S. apiospermum is a filamentous fungus with worldwide distribution. It is recognized as a cause of infection in solid organ transplant recipients on immunosuppressive drugs, with a trend of higher incidence in lung transplant recipients [3].

Infection results from the inhalation of spores or through direct inoculation, and has the potential for invasion with lymphatic and hematogenous dissemination [4]. The most common site of infection is the lungs and respiratory tract, but other localized infections include keratitis, brain abscesses from near-drowning episodes, and soft tissue infections.

Disseminated disease is seen primarily in immunocompromised patients and is associated with mortality approaching 70 % [5, 6]. Hematogenous dissemination commonly causes endophthalmitis, brain abscesses, meningitis, endocarditis, osteomyelitis, and septic arthritis [2]. Nevertheless, autopsy of patients with disseminated S. apiospermum have shown the involvement of multiple organs in the abdominal cavity, including the kidney, stomach, pancreas, and liver [3].

Additionally, a recently reported case of disseminated Scedosporium prolificans demonstrated fungal infection of the gastrointestinal tract on histopathology of autopsy specimens [7]. S. prolificans is the other medically important species of the genus Scedosporium, and it shares a similar pathogenesis and clinical presentation with S. apiospermum [2].

The diagnosis of infection due to S. apiospermum is difficult [8, 9] and requires histopathologic examination and culture. In this case, culture of the patient’s brain abscess identified the organism. Although colonic tissues were not cultured, microscopic examination revealed septate branching hyphae consistent with Scedosporium in a bed of inflammatory tissue. Septate branching hyphae can also be seen with Aspergillus and other filamentous fungi [10]. However, this patient most likely had disseminated S. apiospermum infection, given that isolated gastrointestinal aspergillosis would be a most unlikely finding, especially without underlying neutropenia [11].

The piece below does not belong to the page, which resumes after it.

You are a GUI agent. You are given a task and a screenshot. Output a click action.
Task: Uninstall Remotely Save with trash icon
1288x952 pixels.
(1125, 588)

Assuming fungal stains were performed on his colonic biopsies without the identification of his brain abscess, septate hyphae would have been seen and most likely identified as Aspergillus. This questions the reported cases of gastrointestinal Aspergillus for which diagnosis was based upon histopathology [1214], but, given the low culture yield of Aspergillus spp., controversy exists over the optimal diagnostic criteria [15]. Future methods may be able to more rapidly and accurately diagnose Scedosporium infections. Molecular technologies being examined include polymerase chain reaction (PCR) [16] and monoclonal antibodies [8].

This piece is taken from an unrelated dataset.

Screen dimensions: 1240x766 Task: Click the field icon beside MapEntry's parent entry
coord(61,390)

The treatment of S. apiospermum brain abscesses combines medical management with adjunctive surgery [1719]. Voriconazole is regarded as the antifungal agent of choice [19, 20], although the largest series published to date, by Troke et al. [20], showed that voriconazole therapy led to a successful response in 61 % of patients compared to 56 % of those receiving other antifungal medications. Additionally, solid organ transplant patients were associated with higher rates of response to voriconazole therapy (63 %).

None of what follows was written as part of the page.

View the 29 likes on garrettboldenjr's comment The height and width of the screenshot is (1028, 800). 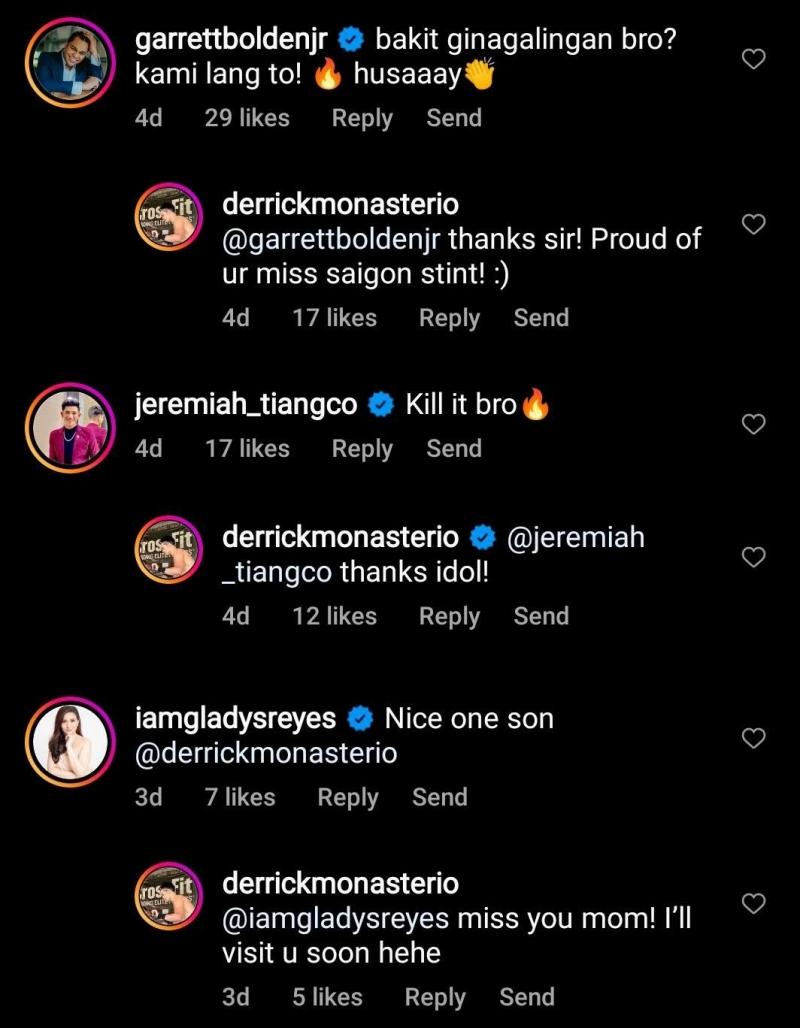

In this case, the patient received both voriconazole and liposomal amphotericin B treatment. While amphotericin B has high minimum inhibitory concentration (MIC) values among the available antifungal agents [21], the concern with one-drug therapy with voriconazole is widely variable drug interactions with calcineurin inhibitors [22] and erratic metabolism by hepatic enzyme polymorphisms [23]. A recent study examining the in vitro activity of antifungal agents against Scedosporium showed no evidence of antagonism with any drug combinations, including amphotericin B with azoles [24]. The decision was made to add liposomal amphotericin B to assure therapeutic doses.

In conclusion, this report demonstrates a unique case of cerebral S. apiospermum infection in an immunocompromised patient whose original presentation was with symptoms of colitis and who had diffuse colonic lesions due to this fungal agent.